Recorded information:
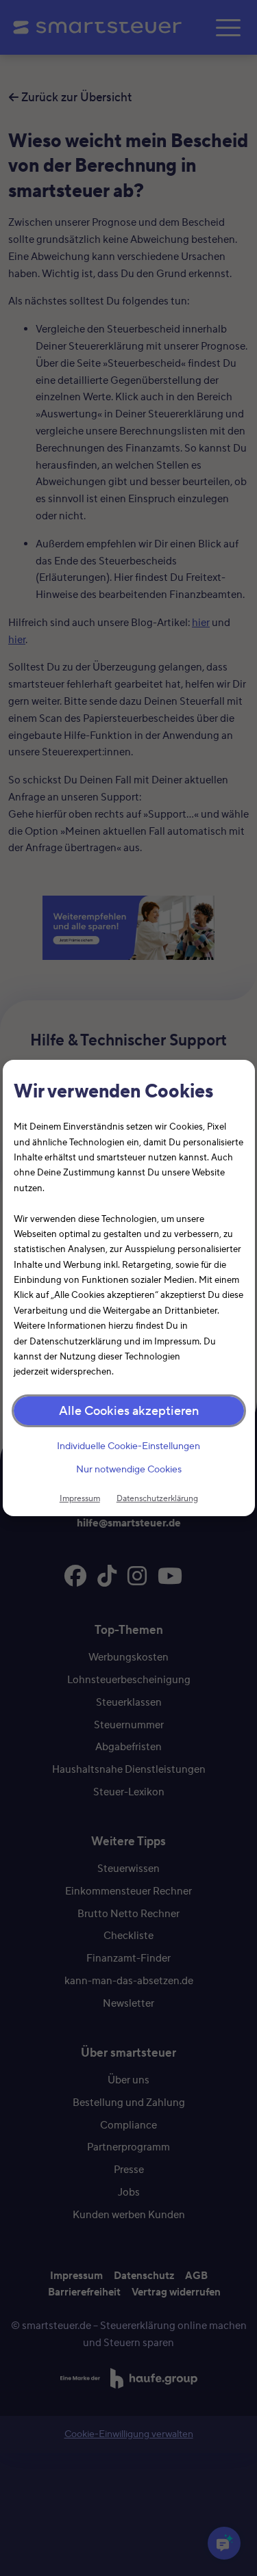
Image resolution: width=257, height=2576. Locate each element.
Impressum (80, 1497)
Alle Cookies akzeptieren (129, 1410)
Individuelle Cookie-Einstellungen (128, 1446)
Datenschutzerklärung (157, 1497)
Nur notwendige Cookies (129, 1469)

Task item:
The answer is the complete set of records, copied exactly, with pictures omitted.

Reply:
Image resolution: width=257, height=2576. Locate each element.
Impressum (80, 1497)
Alle Cookies akzeptieren (129, 1410)
Individuelle Cookie-Einstellungen (128, 1446)
Datenschutzerklärung (157, 1497)
Nur notwendige Cookies (129, 1469)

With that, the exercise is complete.